If a thread says "urgent need help" or "linux question" or something else equally non-descriptive of the topic, I rarely ever bother to read the thread. Likewise, if a thread is something like "how do I play DVDs" or "how do I create partitions" that a search or reading the stickies would have answered immediately, I rarely ever bother to reply, unless the user indicates they've done so and are still stuck.
Thread topics I noticed today and ignored
partimage (is this praise? a new release? a problem with it? I couldn't be bothered to find out)
Slackware 11.0 (what about it? New release? Trying to install it? Love it? Hate it? don't know, won't bother to read the thread.)
X Problems (what kind of problems? Installation? Cannot connect to screen 0?)
eth0 (What ABOUT ethernet and why should I read the thread?)

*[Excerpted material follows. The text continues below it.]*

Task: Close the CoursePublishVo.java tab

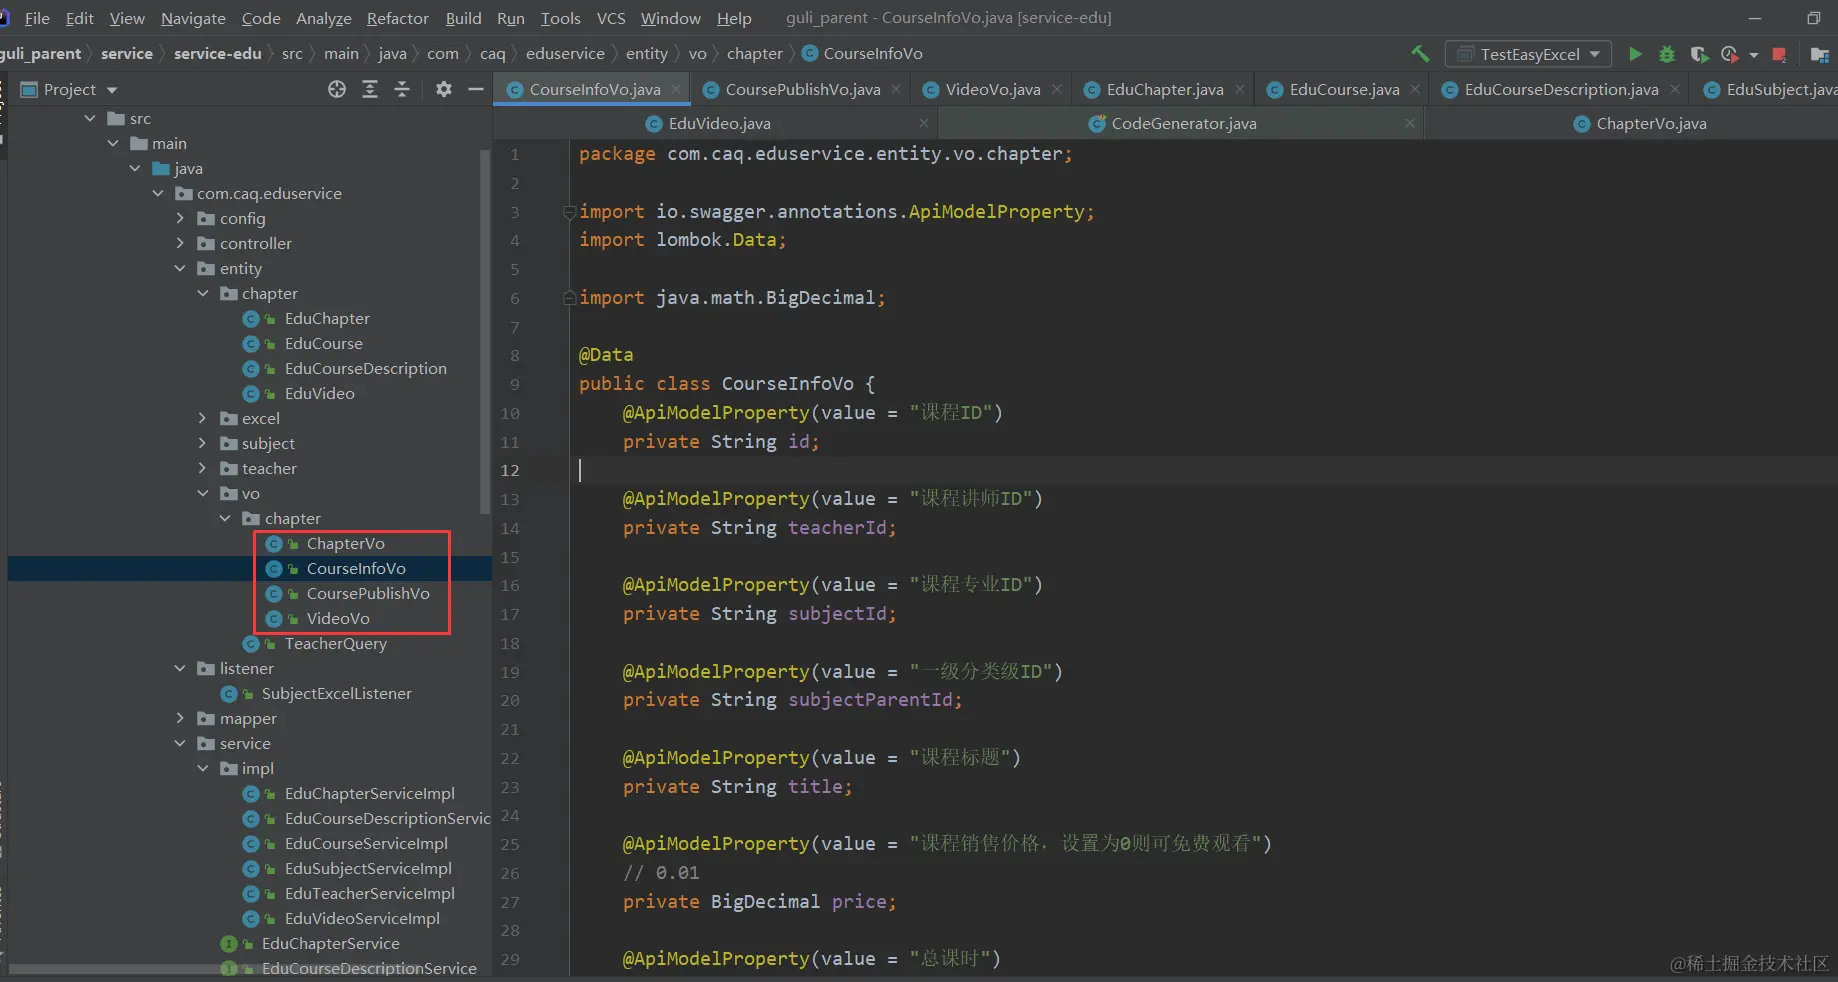Action: (x=896, y=89)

SuSE problem (SuSE is a HUGE distribution with thousand of packages. Is the problem with the kernel? Xine? YaST? Quanta+? Who knows, who cares?)
Firewalls (Yes you should run a firewall when on a public network. What about firewalls? What's your point?)
media players (yes I have several installed and they work great. I don't know what your post is about based on the topic, so I won't open the thread)
See, I'd probably make the time to try to help some of these people if they bother to use descriptive topic headings, but if they're too lazy to type in a descriptive topic heading, they are probably too lazy to follow directions and will want keystroke-by-keystroke directions, so based on that I avoid wasting time reading threads with meaningless topic headings.
Maybe I'm a little too harsh, but I don't think so.
Umm... KimVette, I tend to find myself in the opposite category- I get a kick out of showing them that the answers are out there- all they need to do is search- and then they feel a great "yay! they answered my question" AND learn to do it right.